I spent four years searching the internet. I had to find something I could do. Content no more with just sitting and turning to mush, I found Courser.org in 2013. I didn’t study web development there, but it led me to other online learning sources. Those learning sources turned out to be free, as Coursera was at the time. And many of them were devoted to teaching web development solely. Now that was news to me and good news at that. So my now 5 – 6 hour lulls were filled learning how to code. Long before “learn how to code” became a catch phrase bandied at laid-off workers in dying professions. The internet appears to be the only place you see real measurable growth. Everything else seems stagnit. If you do have a business it better have a connect to the internet. Everybody in the whole wide wide world of webs should have a webpage. Or at the very least, a profile on LinkedIn. And now we’re at COVID-19. The last nail in the coffin of so many professions. Thank God I learned how to code and I am “Loving It”.
The slow mo route could have cost me. Not that I thought I’d ever earn my living from the web development skills I was learning. My plan was to retire from being a legal secretary. Yet, once we all got settled into 2009, I knew the wheels had come off the wagon. There was no going back. We crossed the Rubicon. Had I not learned how to code, I’d be stuck in the middle of the Rubicon. I got across. Am I where I wanted to be today? No. Nevertheless, I was more prepared than I knew.

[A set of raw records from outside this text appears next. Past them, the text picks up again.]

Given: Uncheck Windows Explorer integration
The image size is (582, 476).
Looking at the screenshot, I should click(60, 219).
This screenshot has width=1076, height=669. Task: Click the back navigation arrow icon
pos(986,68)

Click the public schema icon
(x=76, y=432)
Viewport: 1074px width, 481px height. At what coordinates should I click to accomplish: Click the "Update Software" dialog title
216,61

Since 2013 I’ve been slaving away at building some sort of independent income. Now I’m focused on building a new career. With a bit of business on the side. You need to have an independent source of income. This is not your father’s economy any more. I’ve had some successes. I’ve made a few extra dollars here and there. And I did what I thought would make me a business. Didn’t work so it hasn’t happened. I’m not worst for it. I’m better for it. I made tons of mistakes. However, said mistakes have been awesome opportunities for learning and growing.

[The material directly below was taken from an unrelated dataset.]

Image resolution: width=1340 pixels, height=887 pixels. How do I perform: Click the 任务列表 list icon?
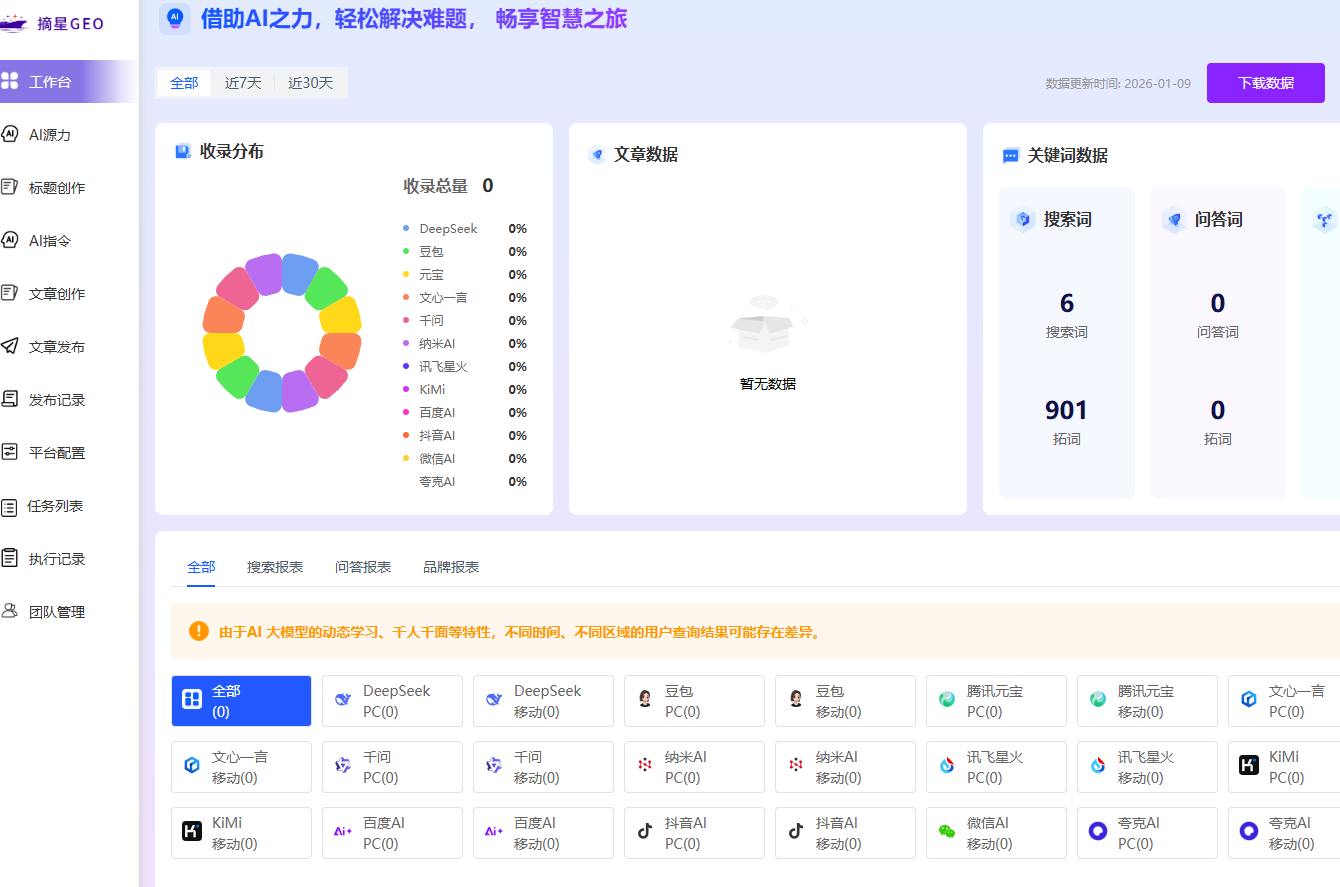click(x=10, y=506)
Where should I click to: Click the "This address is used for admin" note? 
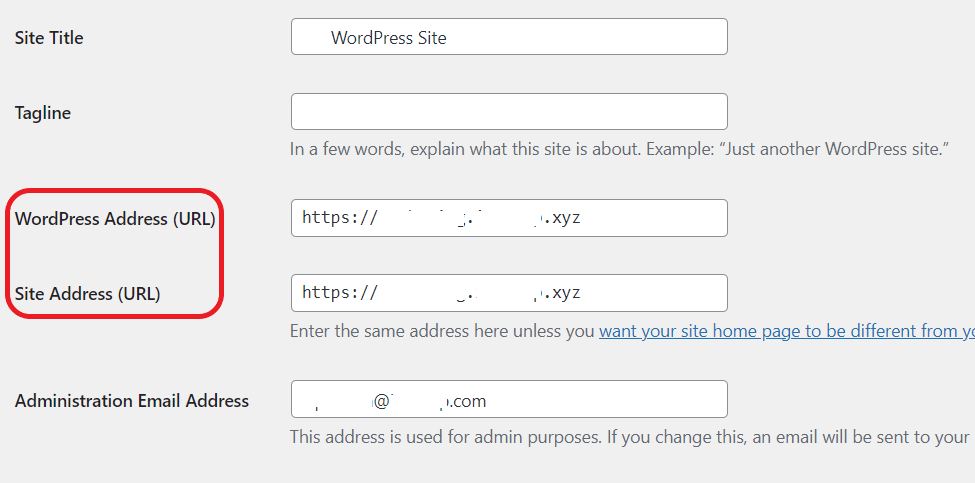coord(630,437)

I’m a web designer now. So what no one’s hired me full-time – yet. So what all of my live sites were done for free and became hard to finish with flaky website owners and my own inexperience. That’s a real hard lesson I learned. Don’t do things for free. No one will take you seriously. Even if you were not prepared for this “new normal” (yeah like stuff’s really normal right now) there’s still hope. You once loved something and never made it a project. Now’s the time to dust it off and start a fresh. Make it a project – found out about it. The world has not ended. Keep going. Find your niche and sleep, eat and breathe it. It will pay off.